Logo Polskiego Radia
POSŁUCHAJ
PolskieRadio 24
Mateusz Rekłajtis 12.01.2015

Haiti 5 lat po tragedii

– Szliśmy przez miasto z niepokojem. Wokół było niewiele budynków, które ocalały – wspominał w Polskim Radiu 24 kpt. Karol Kierzkowski z Państwowej Straży Pożarnej. Ratownik uczestniczył w organizowaniu pomocy ofiarom trzęsienia ziemi na Haiti sprzed pięciu lat. Katastrofa przyczyniła się do śmierci ok. 300 tysięcy ludzi.
Stolica Haiti Port au Prince podczas trzęsienia ziemi w 2010 rokufot.flickrZoriahStolica Haiti Port au Prince podczas trzęsienia ziemi w 2010 roku/fot.flickr/Zoriahflickr/Zoriah
Posłuchaj
  • 12.01.15 Kpt. Karol Kierzkowski: „Znaczna część mieszkańców Haiti została pozbawiona dachu nad głową (…)”

Dramat mieszkańców Haiti rozpoczął się 12 stycznia 2010 roku. W wyniku trzęsienia ziemi o sile 7 stopni w skali Richtera, i późniejszych wstrząsów wtórnych, duża część stolicy kraju uległa zniszczeniu.

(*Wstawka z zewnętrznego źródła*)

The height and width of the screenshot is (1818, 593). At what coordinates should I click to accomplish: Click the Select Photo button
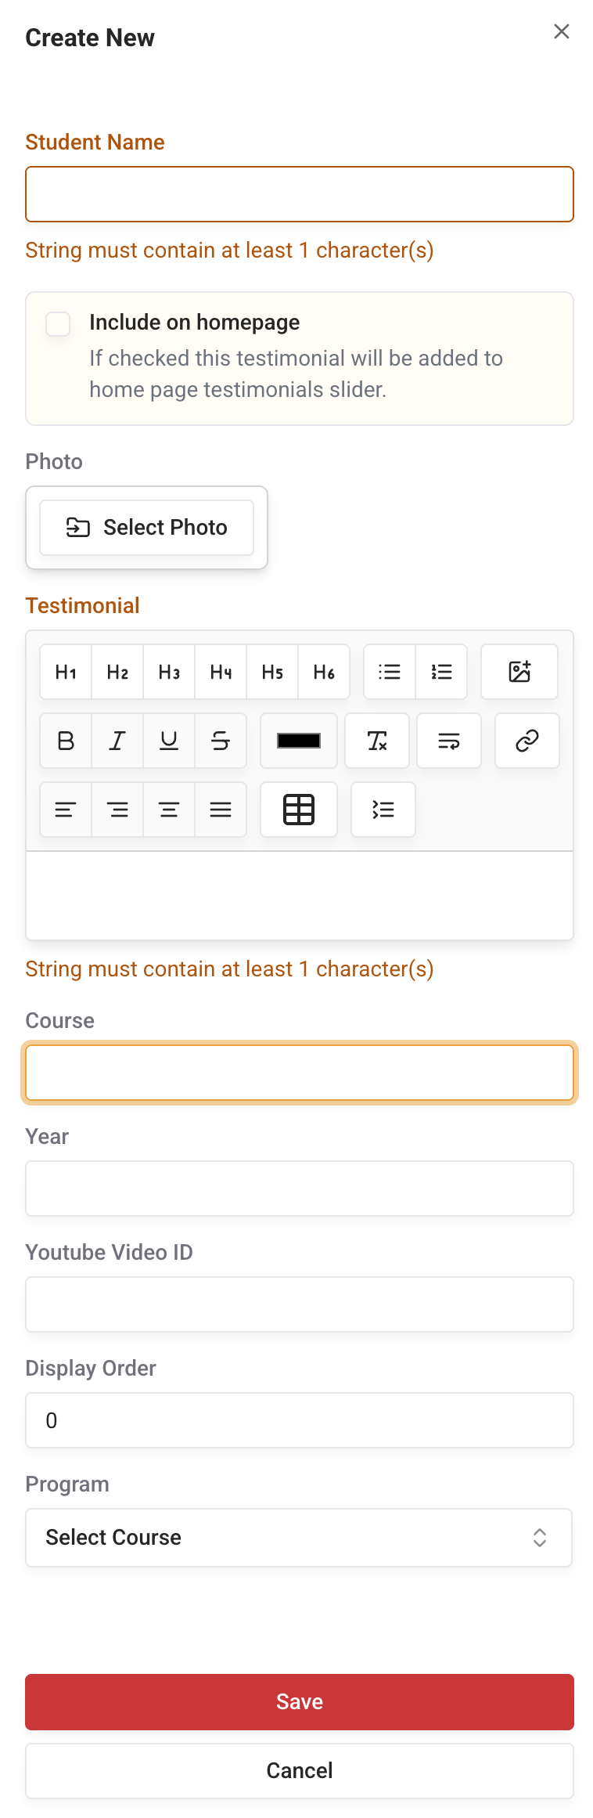point(147,528)
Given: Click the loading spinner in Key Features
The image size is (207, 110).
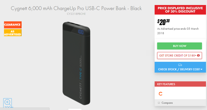Looking at the screenshot, I should pyautogui.click(x=161, y=94).
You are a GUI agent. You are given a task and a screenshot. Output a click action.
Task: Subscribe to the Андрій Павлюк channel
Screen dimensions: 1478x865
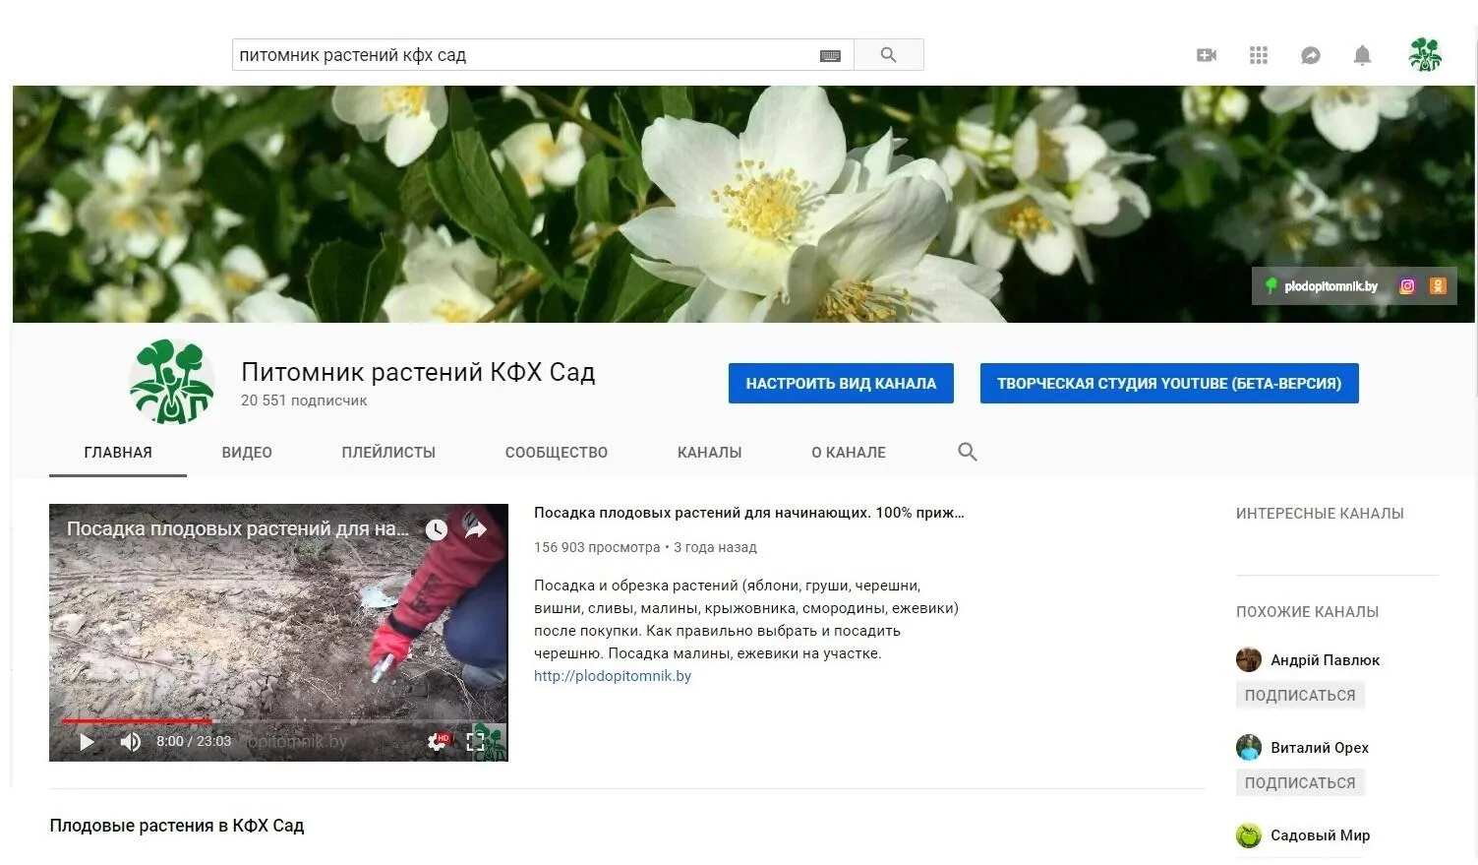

– Centrum Port-au-Prince zostało zniszczone w 90 procentach. Znaczna część mieszkańców Haiti została pozbawiona dachu nad głową. Niestety, niektórzy z pokrzywdzonych nadal muszą mieszkać w miejscach tymczasowych, często pod namiotami – mówił w Polskim Radiu 24 kpt. Karol Kierzkowski.

Katastrofa naturalna pogłębiła trwający w kraju kryzys ekonomiczny i administracyjny. Mimo że w kraju od 2004 stacjonowały siły ONZ, przed wylotem polskich ratowników na wyspę istniały obawy o bezpieczeństwo rodzimych służb.

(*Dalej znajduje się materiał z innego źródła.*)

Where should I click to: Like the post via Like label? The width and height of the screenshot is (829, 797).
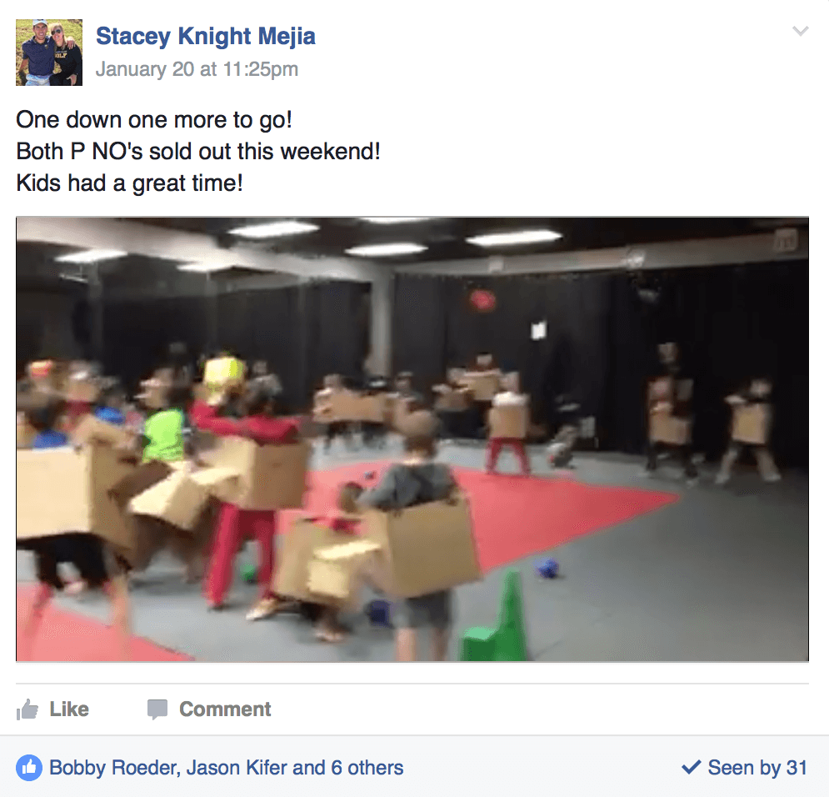[69, 709]
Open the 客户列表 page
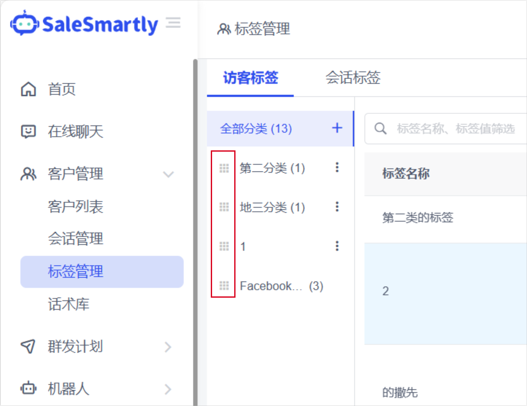Image resolution: width=527 pixels, height=406 pixels. tap(75, 206)
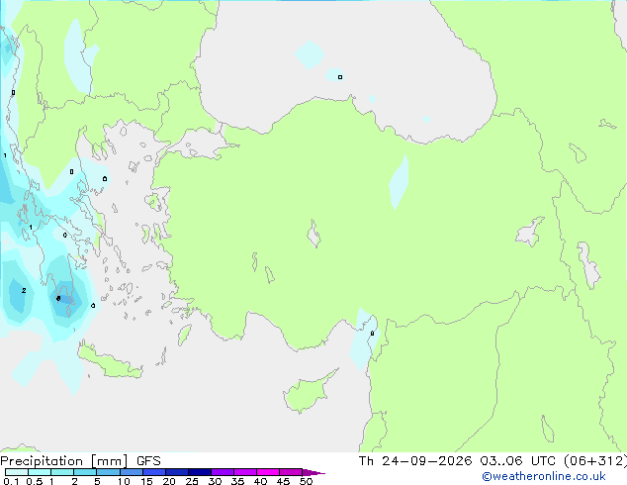
Task: Click the lightest 0.1–0.5 mm legend swatch
Action: click(17, 472)
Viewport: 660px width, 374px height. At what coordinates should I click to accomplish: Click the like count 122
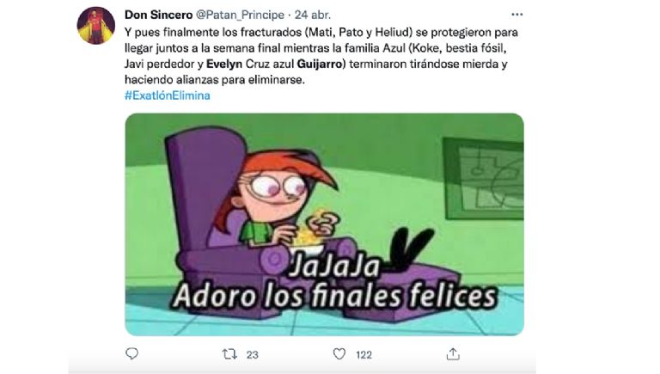[364, 355]
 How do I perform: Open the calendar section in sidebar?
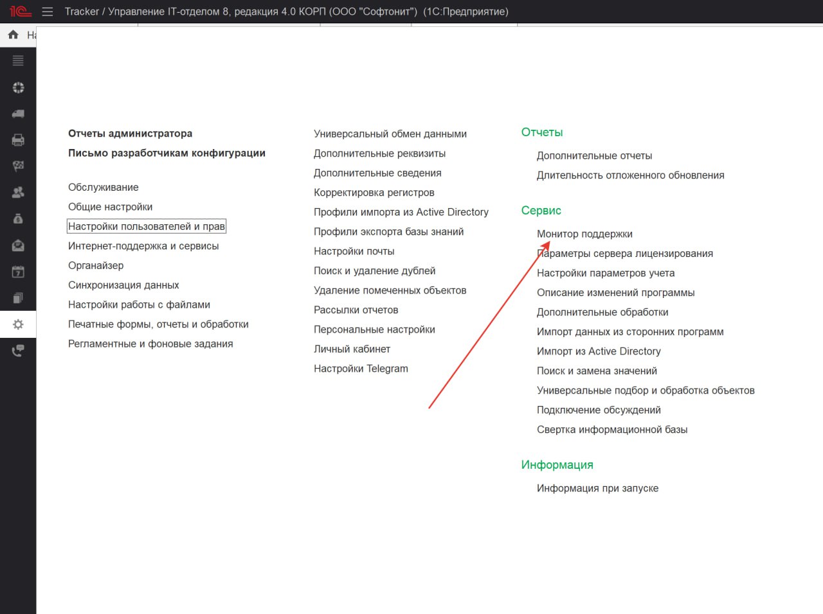[18, 272]
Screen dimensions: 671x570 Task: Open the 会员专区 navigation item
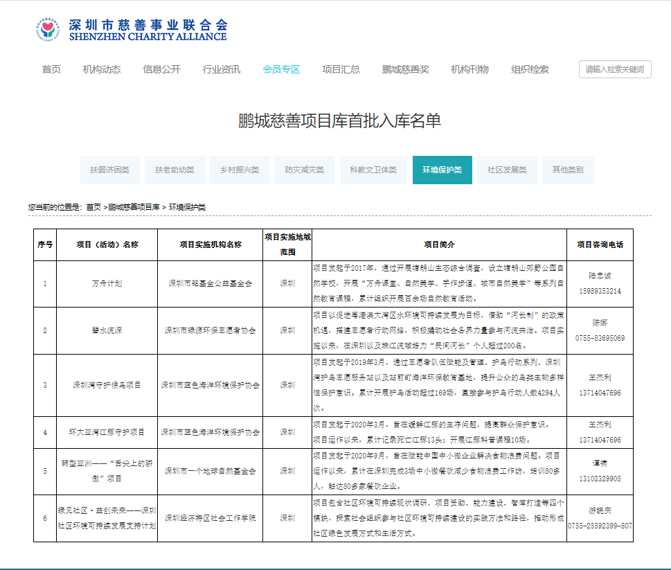click(x=281, y=69)
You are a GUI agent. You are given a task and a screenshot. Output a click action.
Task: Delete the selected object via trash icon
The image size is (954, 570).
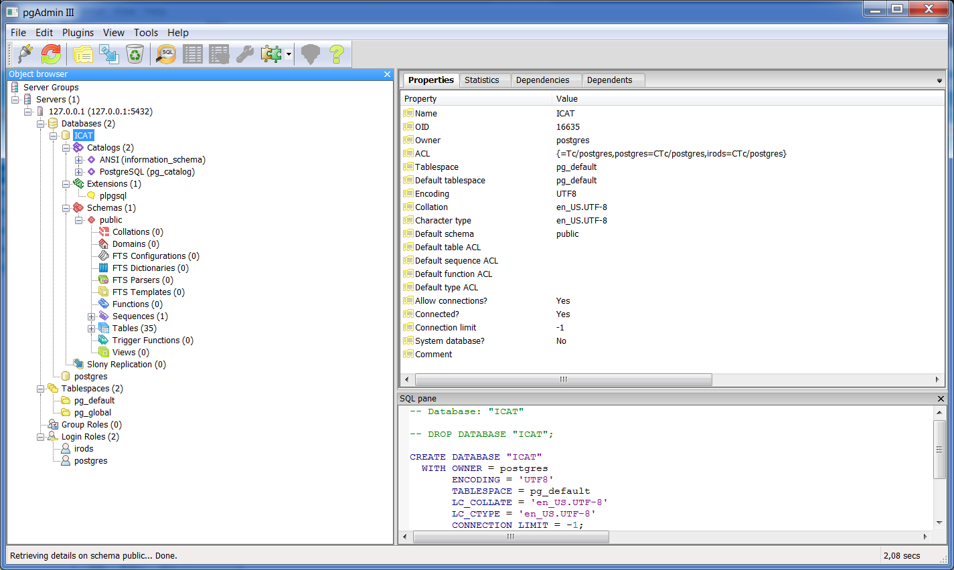[135, 54]
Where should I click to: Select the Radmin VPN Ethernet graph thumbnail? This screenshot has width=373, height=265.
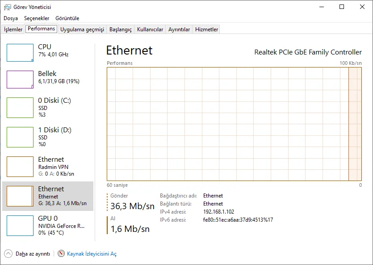pyautogui.click(x=20, y=167)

– Pojawiały się informacje o tym, że w Haiti grasują uzbrojone bandy, które mogłyby na nas napaść i ukraść sprzęt ratowniczy, którym dysponowaliśmy. Jednak dzięki eskorcie Biura Ochrony Rządu czuliśmy się bezpiecznie, a miejscowa ludność przyjęła nas bardzo dobrze – tłumaczył ratownik.

Obecnie podstawowym problemem na Haiti jest kryzys polityczny. W kraju trwają gwałtowne protesty przeciw prezydentowi Michelowi Martelly’emu.